(PROBLEMA PLANTEADO 1): Reproduce sin cambios el tramo del listado que va desde la línea que contiene "Task: Click the barcode search input field" hasta la línea que contiene "(x=97, y=102)", ambas incluidas.

(FRAGMENTO DE LECTURA):
↓
2. El Área Metropolitana de Barcelona
El área metropolitana es la traducción geográfica en el espacio urbano de las desigualdades sociales. La ciudad refleja estas desigualdades en el espacio y las reproduce, incrementando la relación asimétrica entre centros y periferias. Además, en las grandes metrópolis, las disparidades socioeconómicas se agudizan. Esto se expresa claramente al comparar los extremos. A un lado, encontramos la concentración de riqueza y la clase profesional de servicios, que además controla los medios de producción o se sitúa en posiciones de privilegio en relación a ellos. Al otro lado, descubrimos la concentración de economías informales muy precarizadas, como los chatarreros. En medio de estos dos polos, se entremezclan diferentes condiciones salariales, pero la mayoría de gente depende de un ingreso para vivir al día o planear su futuro, y no cuentan con grandes activos ni patrimonio.
En el Área Metropolitana de Barcelona, si miramos cómo se distribuyen sobre el espacio los diferentes segmentos sociales dependiendo de su renta disponible, vemos que las clases altas se concentran en zonas muy determinadas. No es ningún tópico: los barrios que quedan por encima de la Diagonal y municipios muy concretos (como Sant Cugat, Begues o Tiana) son el territorio por antonomasia de las clases bienestantes. Por otro lado, si bien hay grupos sociales más empobrecidos que se concentran en barrios y distritos determinados, en general hay una mayor dispersión geográfica de las clases populares. En el área metropolitana, las personas más ricas, tienden a vivir más juntas, en zonas con menor tasa de paro, menor índice de inmigración y donde el precio del suelo es más caro.
↑
(PROBLEMA PLANTEADO 2): Indica si cada afirmación concuerda con el fragmento sobre el Área Metropolitana de Barcelona y responde sí o no, citando literalmente las palabras decisivas: (a) Las clases altas se concentran en zonas muy determinadas. (b) Las clases populares presentan una menor dispersión geográfica. (c) Las personas más ricas tienden a vivir en zonas con mayor tasa de paro.

(LISTADO PROPORCIONADO):
↓
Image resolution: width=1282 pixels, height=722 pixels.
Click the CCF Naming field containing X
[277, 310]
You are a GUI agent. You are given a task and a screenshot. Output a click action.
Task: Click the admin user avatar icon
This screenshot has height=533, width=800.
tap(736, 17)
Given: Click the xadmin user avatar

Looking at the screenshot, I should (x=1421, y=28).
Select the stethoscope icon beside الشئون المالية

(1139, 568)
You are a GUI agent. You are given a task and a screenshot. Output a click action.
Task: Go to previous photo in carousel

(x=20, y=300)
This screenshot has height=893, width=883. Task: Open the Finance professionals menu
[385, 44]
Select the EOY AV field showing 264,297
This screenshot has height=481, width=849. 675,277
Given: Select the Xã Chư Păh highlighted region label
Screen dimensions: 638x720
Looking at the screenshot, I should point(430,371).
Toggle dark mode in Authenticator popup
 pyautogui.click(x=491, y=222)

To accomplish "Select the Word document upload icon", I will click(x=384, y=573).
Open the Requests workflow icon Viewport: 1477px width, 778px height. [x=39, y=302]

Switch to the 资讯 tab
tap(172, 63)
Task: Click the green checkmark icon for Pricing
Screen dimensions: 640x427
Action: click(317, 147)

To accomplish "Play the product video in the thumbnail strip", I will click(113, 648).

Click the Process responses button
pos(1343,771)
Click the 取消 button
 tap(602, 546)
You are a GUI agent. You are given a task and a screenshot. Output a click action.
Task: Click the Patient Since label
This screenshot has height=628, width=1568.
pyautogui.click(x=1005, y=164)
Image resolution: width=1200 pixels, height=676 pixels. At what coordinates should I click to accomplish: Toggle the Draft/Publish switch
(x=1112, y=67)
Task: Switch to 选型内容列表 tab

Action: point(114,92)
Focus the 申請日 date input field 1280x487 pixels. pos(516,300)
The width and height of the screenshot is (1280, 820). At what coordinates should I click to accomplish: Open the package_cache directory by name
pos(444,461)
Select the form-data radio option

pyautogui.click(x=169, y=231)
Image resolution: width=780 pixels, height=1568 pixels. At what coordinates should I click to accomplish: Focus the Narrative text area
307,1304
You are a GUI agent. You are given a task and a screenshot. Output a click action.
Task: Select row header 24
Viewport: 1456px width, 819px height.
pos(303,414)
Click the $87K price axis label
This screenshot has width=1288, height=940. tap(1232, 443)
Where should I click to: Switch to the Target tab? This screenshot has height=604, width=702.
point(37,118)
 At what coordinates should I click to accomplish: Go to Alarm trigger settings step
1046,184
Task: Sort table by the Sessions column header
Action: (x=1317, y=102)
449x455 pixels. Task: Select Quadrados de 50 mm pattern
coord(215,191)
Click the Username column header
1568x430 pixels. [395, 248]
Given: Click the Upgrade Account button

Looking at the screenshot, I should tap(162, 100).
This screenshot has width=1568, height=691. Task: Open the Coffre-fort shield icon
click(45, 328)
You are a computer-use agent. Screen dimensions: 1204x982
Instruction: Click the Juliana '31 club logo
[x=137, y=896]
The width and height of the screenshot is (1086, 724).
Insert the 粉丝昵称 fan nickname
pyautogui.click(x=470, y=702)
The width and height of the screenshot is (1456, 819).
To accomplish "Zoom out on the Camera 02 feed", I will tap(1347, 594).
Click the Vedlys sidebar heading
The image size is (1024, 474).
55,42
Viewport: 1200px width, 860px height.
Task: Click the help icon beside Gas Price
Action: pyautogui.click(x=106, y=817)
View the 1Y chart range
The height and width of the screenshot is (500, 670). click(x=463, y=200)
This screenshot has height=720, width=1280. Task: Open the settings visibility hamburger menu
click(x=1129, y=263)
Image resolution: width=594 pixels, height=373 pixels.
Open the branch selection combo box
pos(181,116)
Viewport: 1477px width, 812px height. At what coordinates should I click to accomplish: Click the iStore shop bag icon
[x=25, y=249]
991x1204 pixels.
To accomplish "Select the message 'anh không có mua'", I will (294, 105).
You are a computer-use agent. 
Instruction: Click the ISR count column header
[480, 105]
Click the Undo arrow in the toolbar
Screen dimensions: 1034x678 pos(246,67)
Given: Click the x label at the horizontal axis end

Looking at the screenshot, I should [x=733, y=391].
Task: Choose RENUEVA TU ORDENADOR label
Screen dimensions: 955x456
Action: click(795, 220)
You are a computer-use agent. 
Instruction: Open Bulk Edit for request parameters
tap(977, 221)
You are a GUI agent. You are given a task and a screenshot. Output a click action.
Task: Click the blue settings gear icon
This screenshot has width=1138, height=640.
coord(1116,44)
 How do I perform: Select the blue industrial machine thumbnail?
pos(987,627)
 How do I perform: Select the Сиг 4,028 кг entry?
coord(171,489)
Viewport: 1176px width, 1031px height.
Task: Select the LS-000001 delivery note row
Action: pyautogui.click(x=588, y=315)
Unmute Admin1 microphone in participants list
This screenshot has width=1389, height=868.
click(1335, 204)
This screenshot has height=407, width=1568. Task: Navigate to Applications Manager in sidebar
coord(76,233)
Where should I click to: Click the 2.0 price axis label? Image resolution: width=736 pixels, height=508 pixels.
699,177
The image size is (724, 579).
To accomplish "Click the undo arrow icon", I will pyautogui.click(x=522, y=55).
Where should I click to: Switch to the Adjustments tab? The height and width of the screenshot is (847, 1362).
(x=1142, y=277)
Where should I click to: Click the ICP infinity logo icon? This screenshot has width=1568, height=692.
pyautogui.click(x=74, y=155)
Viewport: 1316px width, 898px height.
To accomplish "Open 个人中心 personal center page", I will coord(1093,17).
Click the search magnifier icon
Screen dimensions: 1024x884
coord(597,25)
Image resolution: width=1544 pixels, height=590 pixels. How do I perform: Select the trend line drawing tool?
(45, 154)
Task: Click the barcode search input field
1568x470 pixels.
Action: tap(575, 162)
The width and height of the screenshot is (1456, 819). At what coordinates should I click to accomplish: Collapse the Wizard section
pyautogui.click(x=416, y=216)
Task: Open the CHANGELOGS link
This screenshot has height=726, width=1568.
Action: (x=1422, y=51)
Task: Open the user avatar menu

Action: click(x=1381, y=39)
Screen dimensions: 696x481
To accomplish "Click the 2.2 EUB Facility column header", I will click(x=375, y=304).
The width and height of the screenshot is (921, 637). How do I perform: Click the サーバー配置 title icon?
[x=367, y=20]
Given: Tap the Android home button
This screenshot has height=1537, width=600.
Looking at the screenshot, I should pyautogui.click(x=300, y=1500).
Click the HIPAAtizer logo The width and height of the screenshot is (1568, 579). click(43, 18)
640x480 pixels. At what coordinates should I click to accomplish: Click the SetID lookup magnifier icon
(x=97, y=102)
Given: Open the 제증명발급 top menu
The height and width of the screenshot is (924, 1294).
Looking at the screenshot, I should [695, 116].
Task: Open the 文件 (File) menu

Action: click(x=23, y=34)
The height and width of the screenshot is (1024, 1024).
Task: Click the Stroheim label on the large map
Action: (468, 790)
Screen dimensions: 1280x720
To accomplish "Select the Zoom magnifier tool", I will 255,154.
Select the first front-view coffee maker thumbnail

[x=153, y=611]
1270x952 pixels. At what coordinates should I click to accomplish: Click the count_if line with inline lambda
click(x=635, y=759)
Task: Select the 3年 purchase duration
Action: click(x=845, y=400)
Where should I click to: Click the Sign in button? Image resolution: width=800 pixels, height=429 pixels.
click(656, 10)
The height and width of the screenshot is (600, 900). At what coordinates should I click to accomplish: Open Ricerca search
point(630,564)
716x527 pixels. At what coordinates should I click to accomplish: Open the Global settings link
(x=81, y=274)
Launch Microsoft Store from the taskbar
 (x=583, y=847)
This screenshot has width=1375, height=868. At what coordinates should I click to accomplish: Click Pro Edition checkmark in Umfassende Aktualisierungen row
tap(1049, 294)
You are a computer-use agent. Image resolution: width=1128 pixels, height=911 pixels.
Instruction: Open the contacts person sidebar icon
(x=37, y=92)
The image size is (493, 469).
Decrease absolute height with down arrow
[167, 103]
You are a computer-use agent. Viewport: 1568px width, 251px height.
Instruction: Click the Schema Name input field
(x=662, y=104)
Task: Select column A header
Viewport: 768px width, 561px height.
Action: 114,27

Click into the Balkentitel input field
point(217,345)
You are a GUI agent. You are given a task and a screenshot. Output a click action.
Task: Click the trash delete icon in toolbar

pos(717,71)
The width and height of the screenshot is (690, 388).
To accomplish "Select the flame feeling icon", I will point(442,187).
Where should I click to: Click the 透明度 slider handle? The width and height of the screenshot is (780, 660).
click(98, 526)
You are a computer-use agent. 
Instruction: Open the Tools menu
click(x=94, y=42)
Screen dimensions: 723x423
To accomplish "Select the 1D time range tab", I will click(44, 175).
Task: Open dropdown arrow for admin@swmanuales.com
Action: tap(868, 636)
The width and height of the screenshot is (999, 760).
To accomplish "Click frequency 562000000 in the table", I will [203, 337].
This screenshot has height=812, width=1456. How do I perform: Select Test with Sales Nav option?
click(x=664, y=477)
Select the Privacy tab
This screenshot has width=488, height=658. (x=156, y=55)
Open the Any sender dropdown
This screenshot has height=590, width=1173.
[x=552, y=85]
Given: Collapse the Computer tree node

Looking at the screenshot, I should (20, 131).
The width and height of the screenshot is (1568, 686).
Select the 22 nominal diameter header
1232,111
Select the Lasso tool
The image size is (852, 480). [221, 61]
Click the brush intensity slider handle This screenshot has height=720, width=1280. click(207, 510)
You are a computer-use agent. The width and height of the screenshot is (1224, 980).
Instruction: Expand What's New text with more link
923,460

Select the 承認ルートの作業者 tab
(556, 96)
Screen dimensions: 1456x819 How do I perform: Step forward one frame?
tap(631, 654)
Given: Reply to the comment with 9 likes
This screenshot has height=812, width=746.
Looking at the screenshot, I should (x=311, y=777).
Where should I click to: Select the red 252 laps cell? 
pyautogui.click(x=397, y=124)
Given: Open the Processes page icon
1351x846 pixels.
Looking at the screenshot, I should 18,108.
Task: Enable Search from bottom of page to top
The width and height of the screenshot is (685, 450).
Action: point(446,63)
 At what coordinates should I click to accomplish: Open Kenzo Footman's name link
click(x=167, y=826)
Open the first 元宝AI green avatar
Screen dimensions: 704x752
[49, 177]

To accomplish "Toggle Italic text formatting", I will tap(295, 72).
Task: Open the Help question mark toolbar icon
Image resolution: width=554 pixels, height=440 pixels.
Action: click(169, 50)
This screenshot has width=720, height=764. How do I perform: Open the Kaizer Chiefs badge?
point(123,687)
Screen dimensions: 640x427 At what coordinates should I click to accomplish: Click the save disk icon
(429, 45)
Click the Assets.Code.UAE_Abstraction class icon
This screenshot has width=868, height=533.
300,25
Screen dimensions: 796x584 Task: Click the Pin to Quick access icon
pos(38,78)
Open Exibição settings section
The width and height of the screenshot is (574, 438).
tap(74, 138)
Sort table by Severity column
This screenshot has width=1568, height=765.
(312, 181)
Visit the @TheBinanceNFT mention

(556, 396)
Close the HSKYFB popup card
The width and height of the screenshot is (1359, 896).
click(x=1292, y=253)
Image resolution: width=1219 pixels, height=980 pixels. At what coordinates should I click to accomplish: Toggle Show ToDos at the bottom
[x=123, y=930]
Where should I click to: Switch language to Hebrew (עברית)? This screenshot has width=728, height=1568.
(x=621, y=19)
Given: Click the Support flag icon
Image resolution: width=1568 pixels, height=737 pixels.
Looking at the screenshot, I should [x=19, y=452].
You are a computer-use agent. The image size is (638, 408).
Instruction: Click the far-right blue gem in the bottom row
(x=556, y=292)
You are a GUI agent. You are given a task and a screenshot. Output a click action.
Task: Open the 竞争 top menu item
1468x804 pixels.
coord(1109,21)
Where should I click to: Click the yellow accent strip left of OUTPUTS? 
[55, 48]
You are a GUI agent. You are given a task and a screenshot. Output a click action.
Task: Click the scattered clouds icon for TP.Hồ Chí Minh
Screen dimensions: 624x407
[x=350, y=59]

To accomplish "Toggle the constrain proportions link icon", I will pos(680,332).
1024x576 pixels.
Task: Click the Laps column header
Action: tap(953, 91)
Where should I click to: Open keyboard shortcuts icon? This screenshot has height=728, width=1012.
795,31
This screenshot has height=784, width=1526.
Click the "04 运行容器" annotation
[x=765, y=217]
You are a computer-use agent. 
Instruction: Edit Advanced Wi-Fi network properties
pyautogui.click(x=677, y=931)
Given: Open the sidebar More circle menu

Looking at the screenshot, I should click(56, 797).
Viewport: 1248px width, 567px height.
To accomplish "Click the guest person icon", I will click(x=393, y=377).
↑
(SOLUCIÓN DESARROLLADA 1):
Task: Click the barcode search input field
1568x470 pixels.
Action: tap(575, 162)
The width and height of the screenshot is (1456, 819). At what coordinates should I click to accomplish: Collapse the Wizard section
pyautogui.click(x=416, y=216)
Task: Open the CHANGELOGS link
This screenshot has height=726, width=1568.
Action: (x=1422, y=51)
Task: Open the user avatar menu

Action: click(x=1381, y=39)
Screen dimensions: 696x481
To accomplish "Click the 2.2 EUB Facility column header", I will click(x=375, y=304).
The width and height of the screenshot is (921, 637). How do I perform: Click the サーバー配置 title icon?
[x=367, y=20]
Given: Tap the Android home button
This screenshot has height=1537, width=600.
Looking at the screenshot, I should pyautogui.click(x=300, y=1500).
Click the HIPAAtizer logo The width and height of the screenshot is (1568, 579). click(43, 18)
640x480 pixels. At what coordinates should I click to accomplish: Click the SetID lookup magnifier icon
(x=97, y=102)

(SOLUCIÓN DESARROLLADA 2):
(a) Sí: "vemos que las clases altas se concentran en zonas muy determinadas".
(b) No: "en general hay una mayor dispersión geográfica de las clases populares".
(c) No: "en zonas con menor tasa de paro".